Background There has been a significant increase, to epidemic levels, of obese and overweight women of reproductive age, causing impairments to reproductive health. Time‐restricted feeding (TRF) including isocaloric intake has shown to be preventive of obesity‐related disorders. However, its therapeutic ability to improve the reproductive function of female remains largely unknown. Methods Here, we investigated the ability of TRF to improve the reproductive function in wild‐type and liver‐specific FGF21 knockout female mice. To study fertility, a continuous and a short‐term fertility test, gonadotropin releasing‐hormone (GnRH), and Kisspeptin test were performed.

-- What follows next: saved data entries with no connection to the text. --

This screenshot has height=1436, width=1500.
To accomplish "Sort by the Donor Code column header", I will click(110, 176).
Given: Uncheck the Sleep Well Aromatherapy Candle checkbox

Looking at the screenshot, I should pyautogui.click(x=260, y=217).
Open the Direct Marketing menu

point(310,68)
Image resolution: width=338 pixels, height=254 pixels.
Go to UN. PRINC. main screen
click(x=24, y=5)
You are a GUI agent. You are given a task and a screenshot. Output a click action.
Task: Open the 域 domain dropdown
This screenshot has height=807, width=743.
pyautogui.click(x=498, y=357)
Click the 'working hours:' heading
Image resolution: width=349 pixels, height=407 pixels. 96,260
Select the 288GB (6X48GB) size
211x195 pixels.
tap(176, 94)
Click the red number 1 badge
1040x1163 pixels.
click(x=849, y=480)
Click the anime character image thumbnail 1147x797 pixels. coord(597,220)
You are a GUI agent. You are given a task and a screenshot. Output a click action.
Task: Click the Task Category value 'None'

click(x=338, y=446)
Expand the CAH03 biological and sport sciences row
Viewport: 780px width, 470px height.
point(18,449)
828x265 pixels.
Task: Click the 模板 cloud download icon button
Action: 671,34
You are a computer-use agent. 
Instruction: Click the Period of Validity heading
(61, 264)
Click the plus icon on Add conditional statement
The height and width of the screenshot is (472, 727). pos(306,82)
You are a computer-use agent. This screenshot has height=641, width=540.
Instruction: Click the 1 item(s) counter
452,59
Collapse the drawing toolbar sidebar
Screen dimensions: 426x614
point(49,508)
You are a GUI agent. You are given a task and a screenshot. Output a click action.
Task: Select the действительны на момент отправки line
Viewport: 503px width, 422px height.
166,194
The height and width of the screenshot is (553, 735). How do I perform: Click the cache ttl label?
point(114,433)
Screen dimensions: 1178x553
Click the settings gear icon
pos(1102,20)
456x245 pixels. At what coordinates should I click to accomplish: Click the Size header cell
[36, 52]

Immortalized GnRH neuron was used to examine the direct role of liver fibroblast growth factor 21 (FGF21) on GnRH secretion. Results We found that TRF rescues female mice from bodyweight gain and glucose intolerance, as well as ovarian follicle loss and dysfunction of estrus cyclicity induced by high‐fat diet. Furthermore, the beneficial effects of the TRF regimen on the reproductive performance were also observed in mice fed both chow and high‐fat diet. However, those beneficial effects of TRF on metabolism and reproduction were absent in liver‐specific FGF21 knockout mice. In vitro, FGF21 directly acted on GnRH neurons to modulate GnRH secretion via extracellular regulated protein kinases (ERK1/2) pathway. Conclusions Overall, time‐restricted feeding improves the reproductive function of female mice and liver FGF21 signaling plays a key role in GnRH neuron activity in female mice. Time‐restricted feeding increased fertility. Time‐restricted feeding prevented hypothalamic hypogonadism. FGF21 modulated GnRH secretion via ERK1/2 pathway. Liver FGF21 signaling was involved in the beneficial effect of time‐restricted feeding on fertility.